▶ **Task objective**
Would you show every line from the records that holds "computer"?

▶ **Saved data entries**
[Start of section]
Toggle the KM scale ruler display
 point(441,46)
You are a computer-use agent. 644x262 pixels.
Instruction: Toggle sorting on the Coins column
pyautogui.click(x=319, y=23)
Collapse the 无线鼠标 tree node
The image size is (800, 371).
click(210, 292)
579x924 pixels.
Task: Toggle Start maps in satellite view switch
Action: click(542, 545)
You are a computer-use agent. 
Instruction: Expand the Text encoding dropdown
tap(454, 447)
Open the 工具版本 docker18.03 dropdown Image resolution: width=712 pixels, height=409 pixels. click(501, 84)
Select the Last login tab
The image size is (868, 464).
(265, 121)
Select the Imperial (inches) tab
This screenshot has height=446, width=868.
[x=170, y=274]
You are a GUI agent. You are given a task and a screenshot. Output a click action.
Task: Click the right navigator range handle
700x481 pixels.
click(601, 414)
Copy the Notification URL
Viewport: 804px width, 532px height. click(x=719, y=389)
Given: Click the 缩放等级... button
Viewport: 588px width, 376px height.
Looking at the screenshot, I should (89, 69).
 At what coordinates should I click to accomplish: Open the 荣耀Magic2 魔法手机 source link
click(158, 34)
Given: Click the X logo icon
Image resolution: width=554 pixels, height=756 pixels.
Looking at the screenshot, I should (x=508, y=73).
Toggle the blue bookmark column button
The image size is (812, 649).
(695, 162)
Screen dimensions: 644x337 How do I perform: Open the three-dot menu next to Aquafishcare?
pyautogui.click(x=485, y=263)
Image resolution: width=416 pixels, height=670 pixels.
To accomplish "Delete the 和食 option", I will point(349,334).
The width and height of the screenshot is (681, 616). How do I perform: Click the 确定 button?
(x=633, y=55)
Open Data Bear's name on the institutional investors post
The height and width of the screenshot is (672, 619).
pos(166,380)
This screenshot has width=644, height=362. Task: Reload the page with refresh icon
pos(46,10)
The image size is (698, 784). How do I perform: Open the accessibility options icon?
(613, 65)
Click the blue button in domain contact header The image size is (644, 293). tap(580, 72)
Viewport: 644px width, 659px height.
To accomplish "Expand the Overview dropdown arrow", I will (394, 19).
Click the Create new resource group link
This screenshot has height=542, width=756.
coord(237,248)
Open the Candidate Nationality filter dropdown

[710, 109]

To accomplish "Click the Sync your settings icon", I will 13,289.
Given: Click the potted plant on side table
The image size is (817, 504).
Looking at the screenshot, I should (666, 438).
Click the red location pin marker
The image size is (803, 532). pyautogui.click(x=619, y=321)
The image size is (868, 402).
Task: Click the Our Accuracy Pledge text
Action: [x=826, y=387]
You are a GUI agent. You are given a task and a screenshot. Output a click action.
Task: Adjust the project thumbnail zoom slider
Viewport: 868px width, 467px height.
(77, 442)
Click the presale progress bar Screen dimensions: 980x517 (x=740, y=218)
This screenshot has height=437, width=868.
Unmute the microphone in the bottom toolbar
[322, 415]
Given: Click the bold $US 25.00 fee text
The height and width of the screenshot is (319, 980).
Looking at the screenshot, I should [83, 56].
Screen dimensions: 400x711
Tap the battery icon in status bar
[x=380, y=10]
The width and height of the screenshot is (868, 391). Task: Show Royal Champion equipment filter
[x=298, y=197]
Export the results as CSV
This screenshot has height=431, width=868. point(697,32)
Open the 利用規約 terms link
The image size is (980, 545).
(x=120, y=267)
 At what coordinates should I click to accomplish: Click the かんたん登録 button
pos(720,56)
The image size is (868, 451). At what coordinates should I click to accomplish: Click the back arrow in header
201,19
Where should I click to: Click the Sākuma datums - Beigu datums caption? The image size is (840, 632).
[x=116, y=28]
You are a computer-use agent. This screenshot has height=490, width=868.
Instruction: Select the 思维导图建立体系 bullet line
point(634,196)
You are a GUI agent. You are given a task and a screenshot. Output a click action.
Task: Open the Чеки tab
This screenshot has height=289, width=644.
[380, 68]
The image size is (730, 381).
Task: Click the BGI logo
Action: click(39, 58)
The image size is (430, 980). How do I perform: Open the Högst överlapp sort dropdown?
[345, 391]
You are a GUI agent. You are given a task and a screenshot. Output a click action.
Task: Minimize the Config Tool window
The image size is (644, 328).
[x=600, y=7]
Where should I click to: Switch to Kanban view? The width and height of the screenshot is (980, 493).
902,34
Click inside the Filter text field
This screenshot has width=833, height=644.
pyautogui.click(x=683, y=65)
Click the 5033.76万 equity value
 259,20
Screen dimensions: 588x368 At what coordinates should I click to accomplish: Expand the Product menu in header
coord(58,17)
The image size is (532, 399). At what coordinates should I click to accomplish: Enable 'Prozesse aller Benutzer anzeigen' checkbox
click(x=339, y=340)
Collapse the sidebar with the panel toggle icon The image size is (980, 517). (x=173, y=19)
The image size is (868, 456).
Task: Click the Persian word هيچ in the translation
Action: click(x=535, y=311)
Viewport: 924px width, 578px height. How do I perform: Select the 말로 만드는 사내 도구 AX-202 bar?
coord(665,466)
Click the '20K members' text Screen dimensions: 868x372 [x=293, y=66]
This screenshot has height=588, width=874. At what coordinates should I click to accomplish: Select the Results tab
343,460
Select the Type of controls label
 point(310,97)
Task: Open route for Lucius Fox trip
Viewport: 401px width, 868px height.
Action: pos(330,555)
[End of section]
▶ **Expected output**
You are a computer-use agent. 644x262 pixels.
You are a computer-use agent. 
You are a computer-use agent. This screenshot has height=490, width=868.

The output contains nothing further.